+++ Input material

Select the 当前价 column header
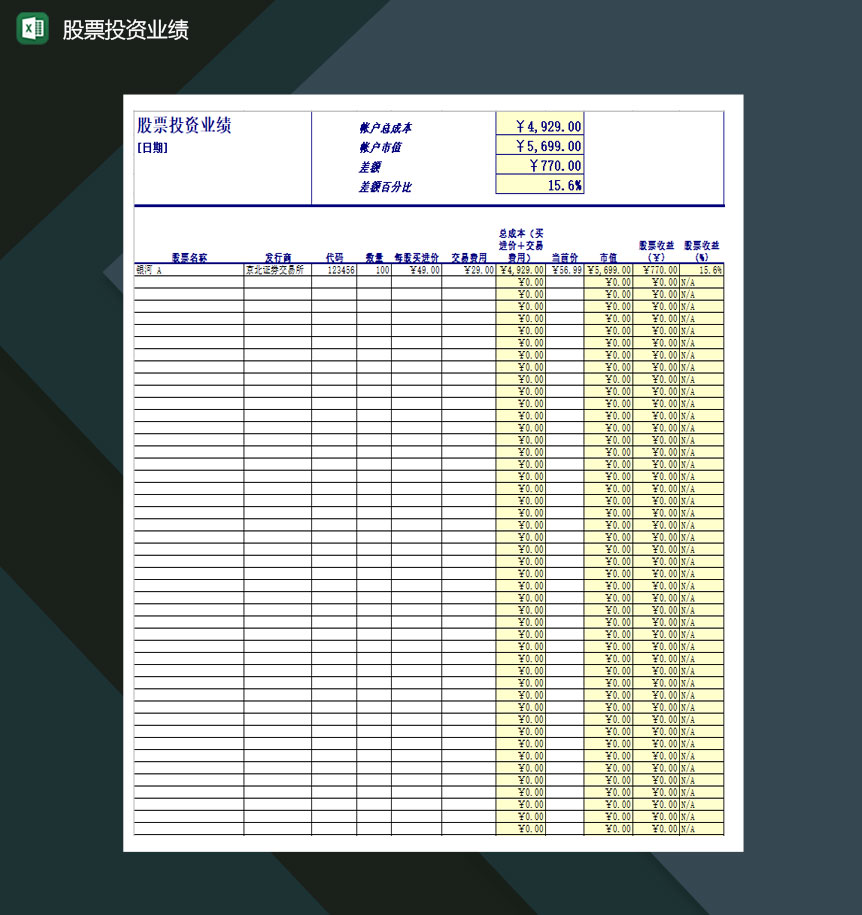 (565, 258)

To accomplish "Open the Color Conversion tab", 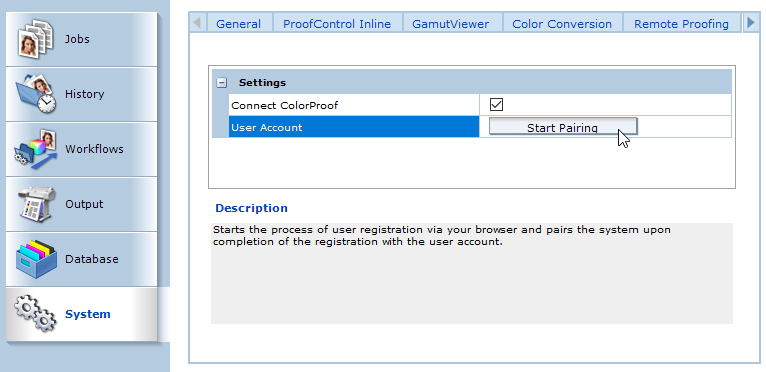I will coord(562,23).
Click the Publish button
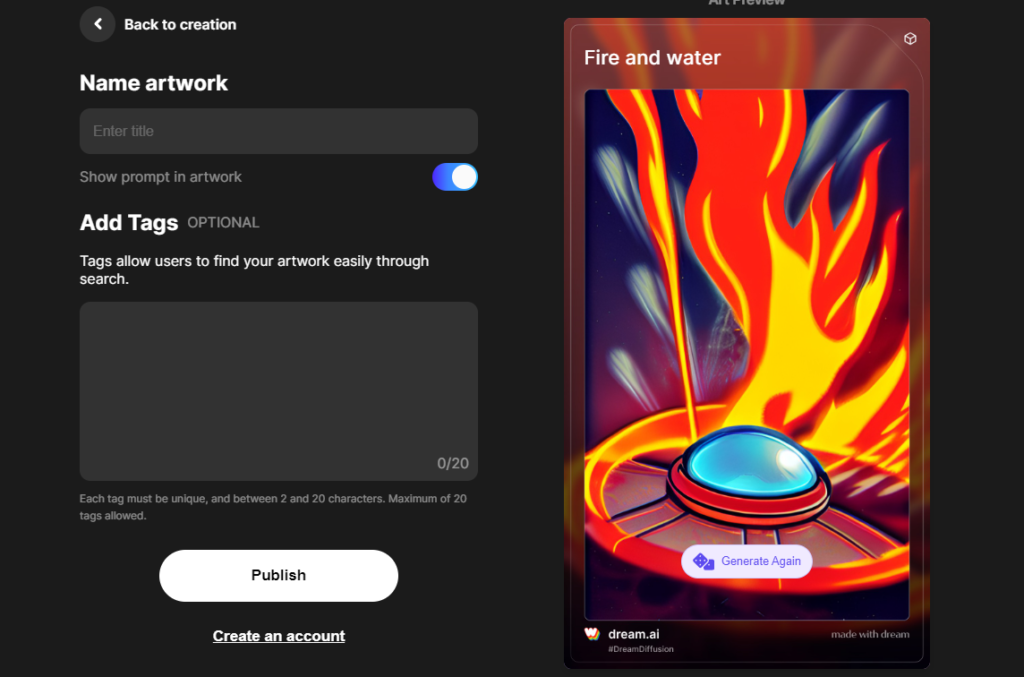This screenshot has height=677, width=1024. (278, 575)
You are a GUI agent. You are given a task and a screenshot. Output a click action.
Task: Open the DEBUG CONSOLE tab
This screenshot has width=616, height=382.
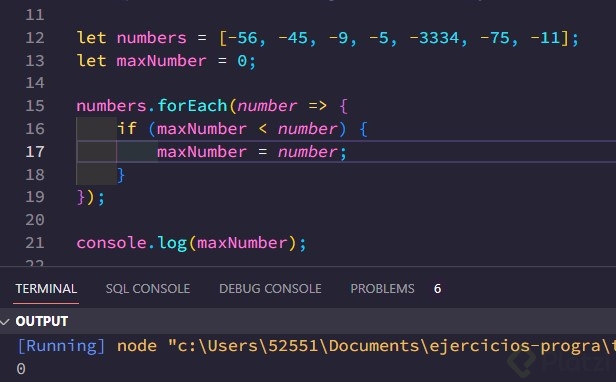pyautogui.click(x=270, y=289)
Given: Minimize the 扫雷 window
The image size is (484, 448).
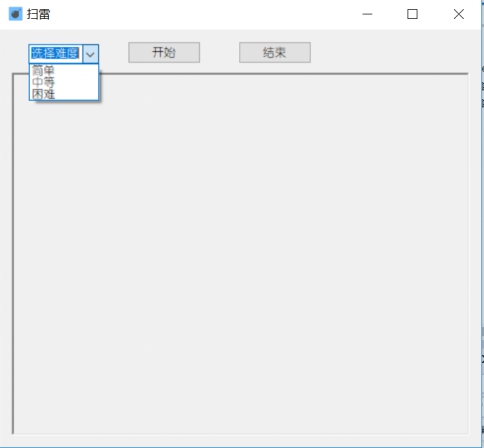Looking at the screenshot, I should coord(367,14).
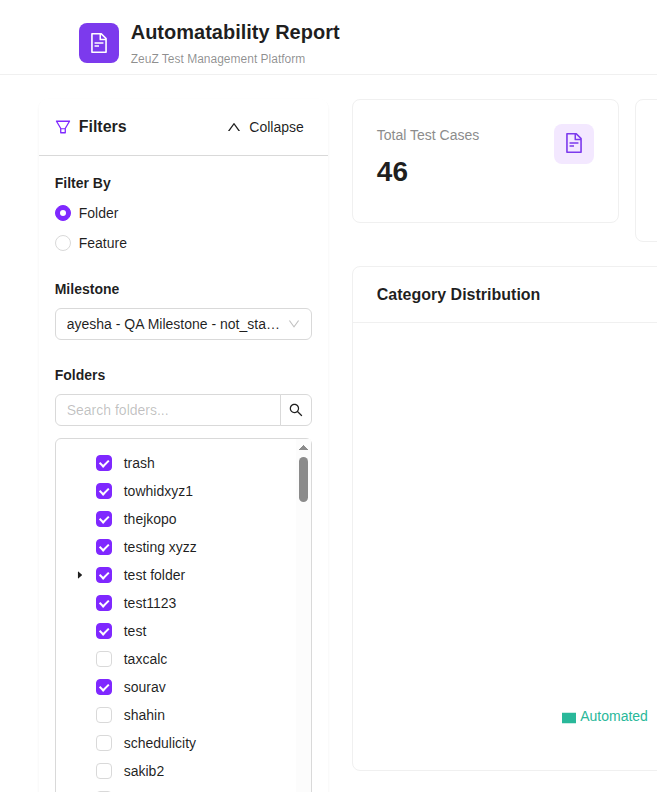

++++++
+++ Input material

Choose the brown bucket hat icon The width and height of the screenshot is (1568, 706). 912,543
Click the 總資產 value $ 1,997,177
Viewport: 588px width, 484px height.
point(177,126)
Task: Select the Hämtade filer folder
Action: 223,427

++++++
+++ Input material

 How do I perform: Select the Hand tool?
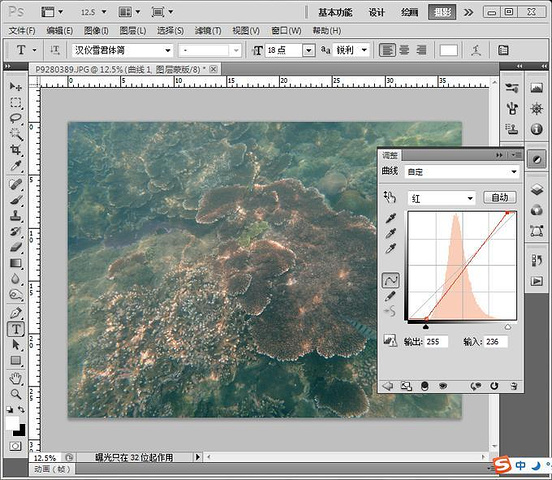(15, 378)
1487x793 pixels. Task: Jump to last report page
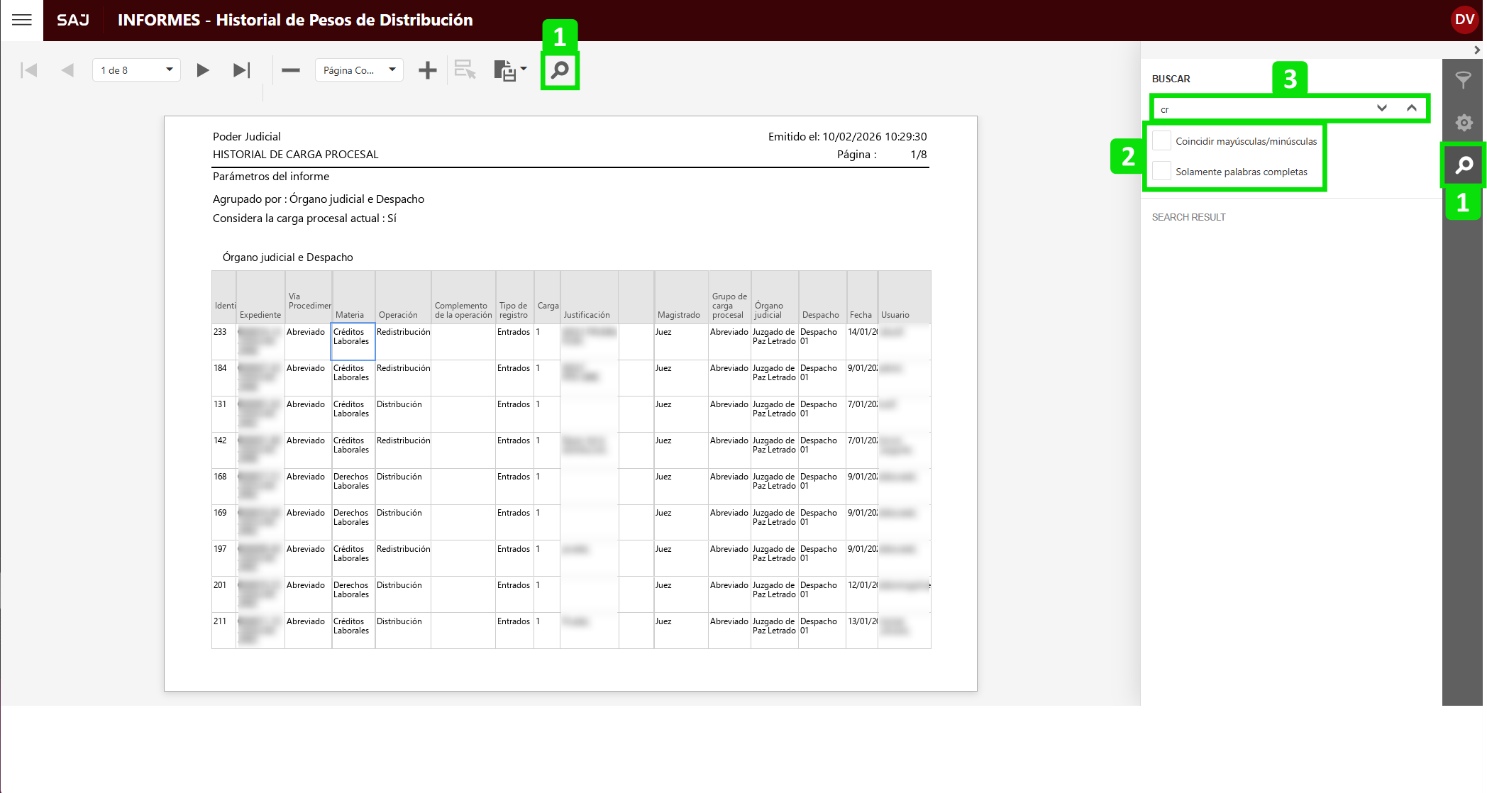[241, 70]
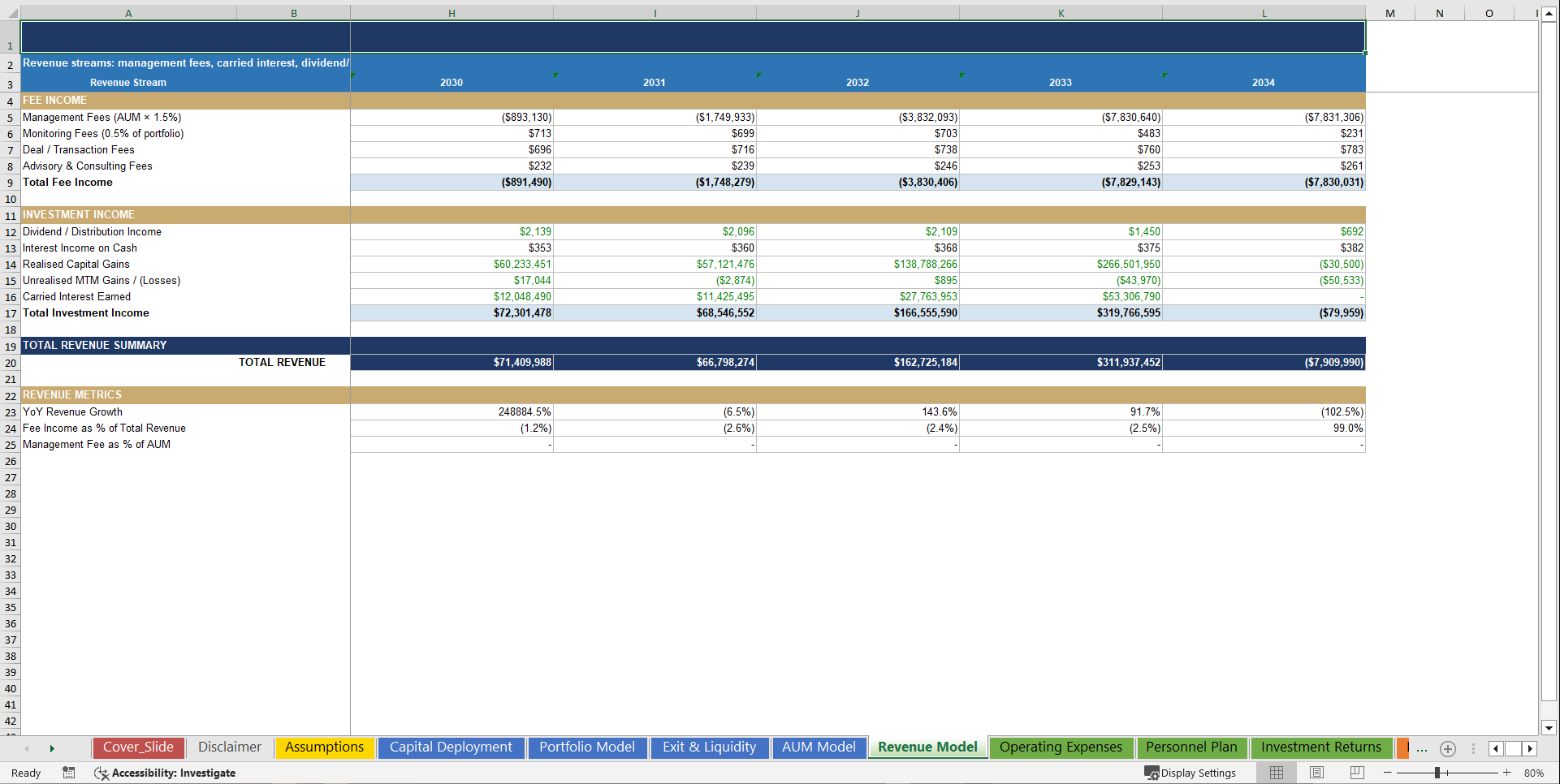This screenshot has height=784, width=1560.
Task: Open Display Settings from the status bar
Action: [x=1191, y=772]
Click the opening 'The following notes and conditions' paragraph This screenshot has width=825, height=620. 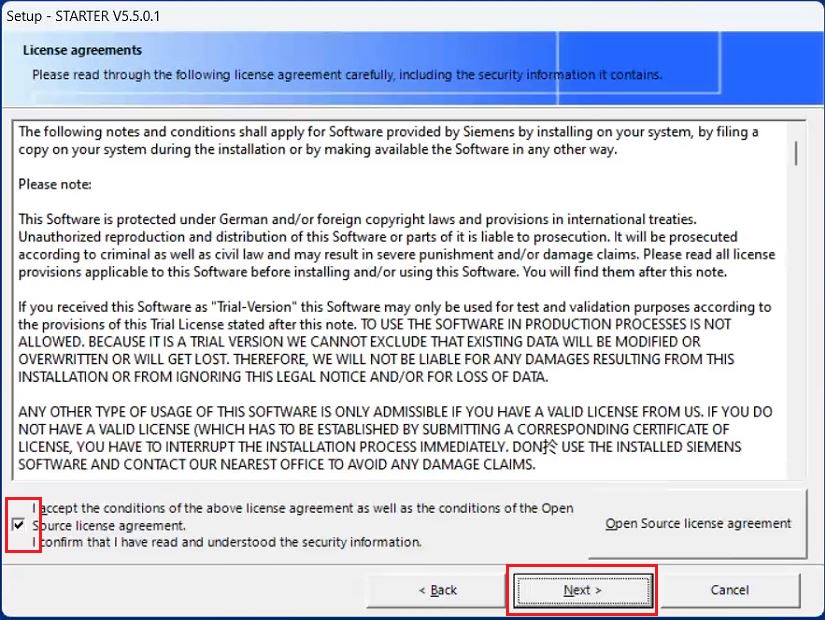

++++++

Swap "Minimize" for "Close" in the items starting at the line containing "You are a GUI" and ending at the line containing "Looking at the", keeping everything else unchanged. Write out only those lines, without the pictures.

*Worked solution*:
You are a GUI agent. You are given a task and a screenshot. Output a click action.
Task: Open the DEBUG CONSOLE tab
This screenshot has width=616, height=382.
pyautogui.click(x=270, y=289)
Given: Close the 扫雷 window
The image size is (484, 448).
Looking at the screenshot, I should coord(367,14).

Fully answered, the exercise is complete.